Action item: I need each line of the entries below that includes the string "computer".

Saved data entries

※ ※ ※

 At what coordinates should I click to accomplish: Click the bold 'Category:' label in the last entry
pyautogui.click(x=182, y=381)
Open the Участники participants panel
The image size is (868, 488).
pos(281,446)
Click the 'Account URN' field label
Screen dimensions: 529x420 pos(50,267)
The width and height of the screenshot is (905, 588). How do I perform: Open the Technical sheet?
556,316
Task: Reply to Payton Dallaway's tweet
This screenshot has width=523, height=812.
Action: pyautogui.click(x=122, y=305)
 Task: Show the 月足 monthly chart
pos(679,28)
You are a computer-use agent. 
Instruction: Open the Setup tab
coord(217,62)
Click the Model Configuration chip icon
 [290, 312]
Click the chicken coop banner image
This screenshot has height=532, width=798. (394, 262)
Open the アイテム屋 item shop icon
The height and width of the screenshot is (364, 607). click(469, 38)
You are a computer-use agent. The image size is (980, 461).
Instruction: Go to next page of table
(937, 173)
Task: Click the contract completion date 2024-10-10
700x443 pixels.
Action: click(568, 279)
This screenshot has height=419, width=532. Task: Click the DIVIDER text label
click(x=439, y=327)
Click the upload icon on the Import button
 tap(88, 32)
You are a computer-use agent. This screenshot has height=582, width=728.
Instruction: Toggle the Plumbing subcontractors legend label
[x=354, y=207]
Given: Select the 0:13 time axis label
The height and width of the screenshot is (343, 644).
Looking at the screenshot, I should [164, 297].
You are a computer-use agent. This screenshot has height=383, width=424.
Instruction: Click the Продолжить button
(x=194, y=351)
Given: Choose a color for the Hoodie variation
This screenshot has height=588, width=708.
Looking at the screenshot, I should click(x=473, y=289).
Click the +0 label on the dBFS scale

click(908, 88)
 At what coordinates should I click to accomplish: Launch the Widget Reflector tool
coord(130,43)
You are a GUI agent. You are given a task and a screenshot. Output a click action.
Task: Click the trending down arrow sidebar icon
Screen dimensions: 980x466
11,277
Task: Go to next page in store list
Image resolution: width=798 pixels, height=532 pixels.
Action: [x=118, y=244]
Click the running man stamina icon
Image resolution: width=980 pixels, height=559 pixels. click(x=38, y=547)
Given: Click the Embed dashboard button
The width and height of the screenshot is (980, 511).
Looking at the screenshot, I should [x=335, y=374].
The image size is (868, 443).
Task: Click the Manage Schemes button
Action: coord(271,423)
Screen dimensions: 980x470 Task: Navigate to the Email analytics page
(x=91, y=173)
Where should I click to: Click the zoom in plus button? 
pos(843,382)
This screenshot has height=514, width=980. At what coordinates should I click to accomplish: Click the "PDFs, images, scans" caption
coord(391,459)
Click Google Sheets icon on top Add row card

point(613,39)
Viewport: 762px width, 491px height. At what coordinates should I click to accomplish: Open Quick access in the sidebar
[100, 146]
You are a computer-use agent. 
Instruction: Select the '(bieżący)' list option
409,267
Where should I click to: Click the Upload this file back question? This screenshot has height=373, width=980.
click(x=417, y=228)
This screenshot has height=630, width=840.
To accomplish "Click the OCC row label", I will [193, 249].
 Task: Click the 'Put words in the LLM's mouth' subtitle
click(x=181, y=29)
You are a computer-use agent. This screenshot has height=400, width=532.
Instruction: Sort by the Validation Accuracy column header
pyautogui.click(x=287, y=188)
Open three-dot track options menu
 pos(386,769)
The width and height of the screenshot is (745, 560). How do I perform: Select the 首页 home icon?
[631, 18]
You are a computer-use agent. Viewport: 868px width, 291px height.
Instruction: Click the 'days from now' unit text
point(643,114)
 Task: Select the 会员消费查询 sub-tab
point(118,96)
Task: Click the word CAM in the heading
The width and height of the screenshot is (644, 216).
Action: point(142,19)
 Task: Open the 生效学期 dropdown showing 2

※ ※ ※

Completed exercise:
You are a computer-use agent. 
You are a computer-use agent. The image size is (980, 461).
You are a computer-use agent. This screenshot has height=582, width=728.
You are a computer-use agent. This screenshot has height=383, width=424.
You are a computer-use agent. 
You are a computer-use agent. This screenshot has height=400, width=532.
You are a computer-use agent. Viewport: 868px width, 291px height.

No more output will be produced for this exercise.